Friday, February 12, 2010

The sale still has to be approved by the NFL owners

ST. LOUIS -- The majority owners of the St. Louis Rams have agreed to sell the team to an Illinois auto parts magnate who reportedly doesn't want to move the team.

The Rams confirmed the pending sale Thursday and scheduled a late afternoon news conference to discuss details.

If approved by a 75 percent vote of NFL owners, Chip Rosenbloom and Lucia Rodriguez, the children of famed Rams owner Georgia Frontiere, will sell their 60 percent stake in the team to Shahid Khan, the 55-year-old president of an auto parts manufacturer, Flex-N-Gate, in Urbana, Ill.

The sale first was reported on the website for the St. Louis Post-Dispatch and the online newspaper Globe-Democrat.com. Unidentified NFL sources told STLtoday.com that Khan is a Rams fan who is committed to keeping the team in St. Louis.

Forbes magazine recently estimated the Rams franchise has a value of $913 million, 25th out of 32 teams, though some experts have said a more realistic sale price will be closer to $750 million.

Stan Kroenke, a billionaire from Columbia, Mo., owns the remaining 40 percent of the franchise as well as the NBA's Denver Nuggets, the NHL's Colorado Avalanche, Major League Soccer's Colorado Rapids plus a large stake in the Arsenal soccer club. A spokesman for Kroenke did not respond to an e-mail from The Associated Press.

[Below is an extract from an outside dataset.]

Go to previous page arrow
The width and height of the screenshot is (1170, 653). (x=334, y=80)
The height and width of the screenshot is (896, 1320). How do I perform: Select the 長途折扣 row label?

The sale of the Rams has been expected since Frontiere's death in January 2008. Her children are both involved in other interests and neither has ties to St. Louis.

A group headed by St. Louis Blues owner Dave Checketts also was interested in buying the Rams. Conservative radio talk show host Rush Limbaugh initially was part of the Checketts group but was dropped in October after adverse publicity about his involvement.

The sale has raised concerns in St. Louis, which lost the Cardinals franchise after the 1987 season when Bill Bidwill moved the franchise to Arizona. Several games last season were not sold out, though that was partly due to the on-field performance -- at 1-15, the Rams had the worst record in the league.

Khan did not return calls to his home or company by The Associated Press.

According to federal court records in Illinois, the Internal Revenue Service has accused Khan and his wife, Ann, of improperly sheltering $250 million in income between 1999 and 2003, reducing their taxes by $85 million. In an interview with The (Champaign) News-Gazette in early 2009, Shahid Khan said the couple paid the IRS $68 million to settle the dispute, but insisted he'd done nothing wrong.

"There isn't a hint of a criminal issue here," Khan told the newspaper, saying he planned to try to get the money back through litigation. It wasn't clear whether he's taken legal steps since then to recover the money and an IRS spokesman declined comment Thursday.

Forbes last year ranked Flex-N-Gate as the 229th largest private company in the U.S., with an estimated $2.14 billion in annual revenue. The company says on its Web site that it has more than 9,500 employees at plants and other facilities in the U.S., Canada, Mexico, Argentina and Spain.

St. Louis was without an NFL team from 1988-94.

The NFL passed over St. Louis for the smaller Jacksonville, Fla., market when it awarded an expansion team in 1993. Two years later, civic leaders convinced Frontiere, a St. Louis native, to move the team from Los Angeles, the nation's second-largest market, back to her hometown.

The Rams within a few years put together a powerhouse team that won a Super Bowl a decade ago behind Kurt Warner and the rest of the "Greatest Show on Turf." But lately, the Rams have been one of the NFL's worst teams, going 6-42 from 2007-09. A loophole in the Rams' lease allows them to move after the 2014 season if the Edward Jones Dome is not deemed among the top quarter of all NFL stadiums by various measurements. The dome is fast becoming one of the league's older venues, and getting it into the top quarter seems unlikely.

The city's Convention & Visitors Commission spent $30 million upgrading the facility before last season, installing new scoreboards and video boards and upgrading club seating.

Associated Press writers Jim Salter in St. Louis and David Mercer in Champaign, Ill., contributed to this report.